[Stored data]
*** Begin section ***

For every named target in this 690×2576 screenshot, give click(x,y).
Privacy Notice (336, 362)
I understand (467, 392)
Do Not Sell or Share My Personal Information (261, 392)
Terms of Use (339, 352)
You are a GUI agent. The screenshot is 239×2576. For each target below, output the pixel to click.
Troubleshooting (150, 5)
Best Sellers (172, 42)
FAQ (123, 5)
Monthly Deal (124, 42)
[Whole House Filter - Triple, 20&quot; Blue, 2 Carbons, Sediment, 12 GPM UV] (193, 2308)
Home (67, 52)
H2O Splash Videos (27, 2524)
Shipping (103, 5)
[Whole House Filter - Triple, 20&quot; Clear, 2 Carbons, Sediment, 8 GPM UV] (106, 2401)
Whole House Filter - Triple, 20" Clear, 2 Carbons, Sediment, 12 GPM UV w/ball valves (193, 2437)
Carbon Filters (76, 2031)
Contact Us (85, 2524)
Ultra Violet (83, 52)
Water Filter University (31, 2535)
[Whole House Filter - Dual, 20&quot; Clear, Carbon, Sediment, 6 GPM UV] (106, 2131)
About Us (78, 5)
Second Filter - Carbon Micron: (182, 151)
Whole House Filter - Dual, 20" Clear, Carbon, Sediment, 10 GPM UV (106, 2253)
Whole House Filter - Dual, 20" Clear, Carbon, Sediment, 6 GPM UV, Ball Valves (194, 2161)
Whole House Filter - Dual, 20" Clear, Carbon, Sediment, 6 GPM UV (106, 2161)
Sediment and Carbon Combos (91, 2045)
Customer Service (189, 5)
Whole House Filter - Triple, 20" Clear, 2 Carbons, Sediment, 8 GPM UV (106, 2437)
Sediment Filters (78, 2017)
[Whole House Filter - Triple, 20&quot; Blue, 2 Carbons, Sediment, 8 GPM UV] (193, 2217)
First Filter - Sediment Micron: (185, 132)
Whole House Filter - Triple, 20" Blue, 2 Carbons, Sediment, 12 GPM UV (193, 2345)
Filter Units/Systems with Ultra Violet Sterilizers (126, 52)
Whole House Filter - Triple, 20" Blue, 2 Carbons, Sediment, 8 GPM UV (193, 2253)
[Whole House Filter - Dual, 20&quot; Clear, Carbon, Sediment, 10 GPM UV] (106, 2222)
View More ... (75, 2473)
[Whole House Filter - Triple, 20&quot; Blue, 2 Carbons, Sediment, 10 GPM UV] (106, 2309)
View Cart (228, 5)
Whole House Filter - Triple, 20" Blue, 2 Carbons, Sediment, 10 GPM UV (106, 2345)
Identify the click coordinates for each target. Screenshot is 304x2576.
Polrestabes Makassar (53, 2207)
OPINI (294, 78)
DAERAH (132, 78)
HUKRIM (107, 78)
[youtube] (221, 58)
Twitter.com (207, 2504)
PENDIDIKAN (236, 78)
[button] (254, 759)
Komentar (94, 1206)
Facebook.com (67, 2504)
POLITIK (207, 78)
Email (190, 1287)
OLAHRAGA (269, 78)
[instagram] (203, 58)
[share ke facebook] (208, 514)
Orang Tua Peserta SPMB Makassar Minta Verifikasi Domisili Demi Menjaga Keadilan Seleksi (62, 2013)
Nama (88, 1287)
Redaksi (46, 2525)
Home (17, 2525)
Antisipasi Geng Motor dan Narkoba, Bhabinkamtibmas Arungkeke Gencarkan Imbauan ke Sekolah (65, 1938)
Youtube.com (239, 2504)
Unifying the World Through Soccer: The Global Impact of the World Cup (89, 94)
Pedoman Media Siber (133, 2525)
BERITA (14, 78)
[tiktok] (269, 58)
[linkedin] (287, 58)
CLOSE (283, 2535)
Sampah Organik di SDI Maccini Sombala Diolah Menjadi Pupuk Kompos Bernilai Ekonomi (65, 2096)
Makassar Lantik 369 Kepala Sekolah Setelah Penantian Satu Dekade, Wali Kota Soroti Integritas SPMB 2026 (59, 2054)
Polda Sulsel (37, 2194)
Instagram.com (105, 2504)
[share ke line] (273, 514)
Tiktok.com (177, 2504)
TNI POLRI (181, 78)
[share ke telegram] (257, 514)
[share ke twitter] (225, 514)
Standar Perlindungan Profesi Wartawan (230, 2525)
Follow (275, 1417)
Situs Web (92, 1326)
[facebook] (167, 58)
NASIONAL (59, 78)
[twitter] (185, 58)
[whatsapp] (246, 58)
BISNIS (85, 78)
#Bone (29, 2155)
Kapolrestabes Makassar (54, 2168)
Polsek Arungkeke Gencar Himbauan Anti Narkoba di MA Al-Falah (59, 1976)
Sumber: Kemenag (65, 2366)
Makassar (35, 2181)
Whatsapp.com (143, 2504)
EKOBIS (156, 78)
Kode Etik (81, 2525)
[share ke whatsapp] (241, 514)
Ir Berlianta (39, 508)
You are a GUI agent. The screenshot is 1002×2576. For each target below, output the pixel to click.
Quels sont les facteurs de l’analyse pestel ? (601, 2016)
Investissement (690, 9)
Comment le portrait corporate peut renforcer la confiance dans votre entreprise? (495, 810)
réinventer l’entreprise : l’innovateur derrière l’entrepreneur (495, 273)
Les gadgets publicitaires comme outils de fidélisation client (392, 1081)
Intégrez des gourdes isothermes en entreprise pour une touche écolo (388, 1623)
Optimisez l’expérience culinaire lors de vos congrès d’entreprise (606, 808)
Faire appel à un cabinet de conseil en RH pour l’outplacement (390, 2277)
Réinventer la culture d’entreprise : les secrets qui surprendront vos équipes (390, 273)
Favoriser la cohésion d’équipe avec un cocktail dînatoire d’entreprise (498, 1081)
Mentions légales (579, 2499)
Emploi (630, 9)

*** End section ***

Will you return exactly the lines above from the one with "réinventer l’entreprise : l’innovateur" down to the one with "Réinventer la culture", counting both as part of the range?

§ SOLUTION TO THE PROBLEM:
réinventer l’entreprise : l’innovateur derrière l’entrepreneur (495, 273)
Les gadgets publicitaires comme outils de fidélisation client (392, 1081)
Intégrez des gourdes isothermes en entreprise pour une touche écolo (388, 1623)
Optimisez l’expérience culinaire lors de vos congrès d’entreprise (606, 808)
Faire appel à un cabinet de conseil en RH pour l’outplacement (390, 2277)
Réinventer la culture d’entreprise : les secrets qui surprendront vos équipes (390, 273)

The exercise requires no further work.